Quote:
Originally Posted by Redeeming Love
Actually the numbers of earthquakes are steadily increasing overall decade by decade. If you look at it year by year, you'll have a year that spikes and then one or two years that there aren't as many earthquakes as it was that one year. But then it'll spike again and it never goes back down to what our levels used to be. It gradually and steadily increases. I'll have to ask her what the link is but she saw this chart of the seismographic activity in the past three decades. She said that the pattern actually resembles that of labor contractions. "For we know that the whole creation groaneth and travaileth in pain together until now. " Travailing is usually used in reference to a woman in labor... I find this whole time period exciting and sorrowful.

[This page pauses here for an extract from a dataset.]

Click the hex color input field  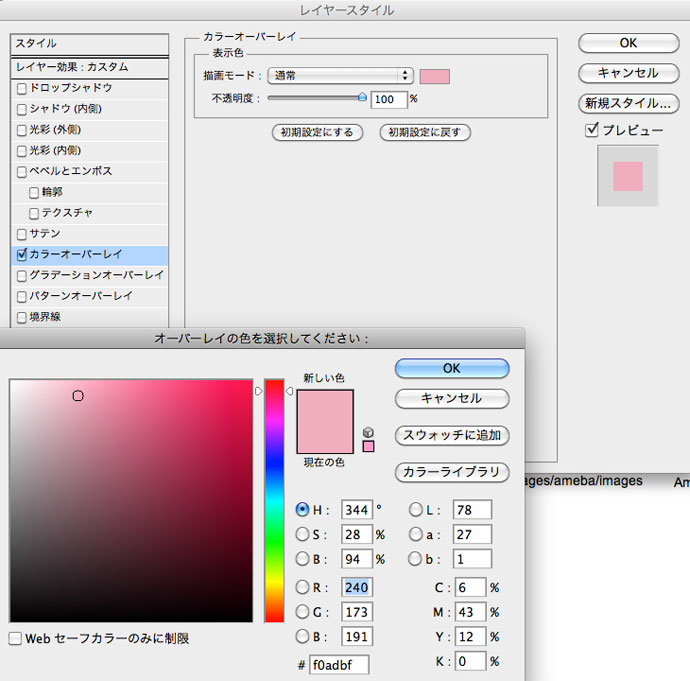(339, 663)
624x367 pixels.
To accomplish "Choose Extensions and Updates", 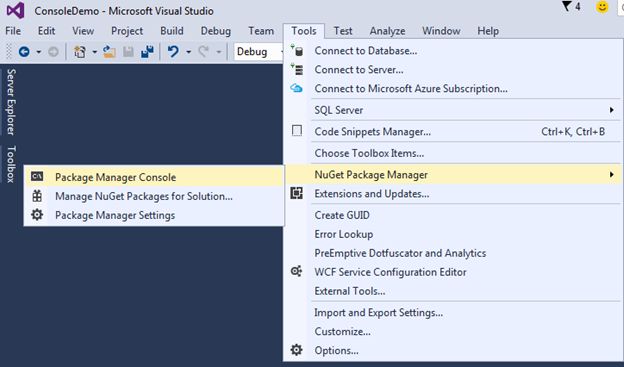I will click(x=454, y=194).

Exciting because it means that my Saviour is coming. Sorrowful because there are so many out there who don't know God's love
|
From the USGS site:
http://earthquake.usgs.gov/earthquak...ar/eqstats.php
The attached graph covers just the years 2000 - 2009. There are more charts as well at this site. To me, it looks like random chaos. There are "spikes" in smaller quakes leading up to a larger quake, and that is followed by after shocks as things in the region start to settle down.
World wide, I can discern no pattern here other than the fact that most quakes happen around deep sea trenches where the older sea floor is subducting beneath a continental plate.
There are also rifts in the continental plates where you will have swarms of earthquake activity, such as Nevada, the San Luis Valley in Colorado and New Mexico and the New Madrid fault in the Missouri and Ohio River basins.